About this exercise
Reproduce nothing but the closing run of lines: the line with "Task: Toggle the" and each line that follows it to the end of the data.

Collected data
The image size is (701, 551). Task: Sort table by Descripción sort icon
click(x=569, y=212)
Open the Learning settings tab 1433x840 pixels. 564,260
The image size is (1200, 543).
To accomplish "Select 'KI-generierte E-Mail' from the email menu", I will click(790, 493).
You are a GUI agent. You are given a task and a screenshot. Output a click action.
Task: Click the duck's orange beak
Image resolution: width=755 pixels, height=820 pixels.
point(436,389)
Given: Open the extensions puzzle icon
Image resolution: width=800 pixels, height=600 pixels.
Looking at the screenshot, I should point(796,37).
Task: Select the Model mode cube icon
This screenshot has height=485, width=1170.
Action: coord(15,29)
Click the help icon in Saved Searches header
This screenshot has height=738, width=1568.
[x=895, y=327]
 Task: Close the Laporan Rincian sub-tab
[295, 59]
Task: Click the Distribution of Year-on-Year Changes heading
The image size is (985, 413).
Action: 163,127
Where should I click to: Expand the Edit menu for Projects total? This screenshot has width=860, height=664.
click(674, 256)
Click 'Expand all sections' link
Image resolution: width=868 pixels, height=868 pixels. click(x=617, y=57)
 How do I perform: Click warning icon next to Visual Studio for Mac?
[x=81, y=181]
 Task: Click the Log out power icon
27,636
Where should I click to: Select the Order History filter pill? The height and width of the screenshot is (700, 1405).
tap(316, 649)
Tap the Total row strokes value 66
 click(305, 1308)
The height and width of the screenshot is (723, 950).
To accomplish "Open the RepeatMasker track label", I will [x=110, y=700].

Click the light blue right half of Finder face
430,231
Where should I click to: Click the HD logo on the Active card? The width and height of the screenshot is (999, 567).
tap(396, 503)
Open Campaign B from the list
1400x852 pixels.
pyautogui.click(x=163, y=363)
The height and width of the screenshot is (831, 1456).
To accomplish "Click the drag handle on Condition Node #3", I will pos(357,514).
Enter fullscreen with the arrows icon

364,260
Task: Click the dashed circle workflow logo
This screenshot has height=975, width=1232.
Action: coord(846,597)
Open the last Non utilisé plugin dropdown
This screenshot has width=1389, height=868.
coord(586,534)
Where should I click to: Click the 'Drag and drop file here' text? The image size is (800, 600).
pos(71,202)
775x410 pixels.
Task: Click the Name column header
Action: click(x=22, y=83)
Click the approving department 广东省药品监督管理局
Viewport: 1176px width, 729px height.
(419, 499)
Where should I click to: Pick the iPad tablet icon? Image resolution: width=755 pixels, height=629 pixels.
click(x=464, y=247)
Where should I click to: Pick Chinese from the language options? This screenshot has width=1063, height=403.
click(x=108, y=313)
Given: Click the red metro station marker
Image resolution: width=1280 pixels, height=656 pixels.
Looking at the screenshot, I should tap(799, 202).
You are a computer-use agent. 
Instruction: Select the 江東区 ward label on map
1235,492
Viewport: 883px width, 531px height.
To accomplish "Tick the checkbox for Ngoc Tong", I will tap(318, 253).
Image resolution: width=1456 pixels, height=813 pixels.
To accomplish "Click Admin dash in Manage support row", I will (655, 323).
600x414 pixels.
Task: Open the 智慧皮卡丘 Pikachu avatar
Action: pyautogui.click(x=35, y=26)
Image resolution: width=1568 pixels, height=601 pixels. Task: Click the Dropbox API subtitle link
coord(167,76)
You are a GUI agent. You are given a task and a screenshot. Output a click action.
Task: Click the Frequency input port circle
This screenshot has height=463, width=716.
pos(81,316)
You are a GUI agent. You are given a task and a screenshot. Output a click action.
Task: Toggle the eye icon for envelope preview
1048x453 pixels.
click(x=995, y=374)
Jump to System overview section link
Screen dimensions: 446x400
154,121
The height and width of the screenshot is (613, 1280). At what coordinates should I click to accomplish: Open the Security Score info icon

Solution to the exercise
Task: Toggle the eye icon for envelope preview
1048x453 pixels.
click(x=995, y=374)
Jump to System overview section link
Screen dimensions: 446x400
154,121
The height and width of the screenshot is (613, 1280). At what coordinates should I click to accomplish: Open the Security Score info icon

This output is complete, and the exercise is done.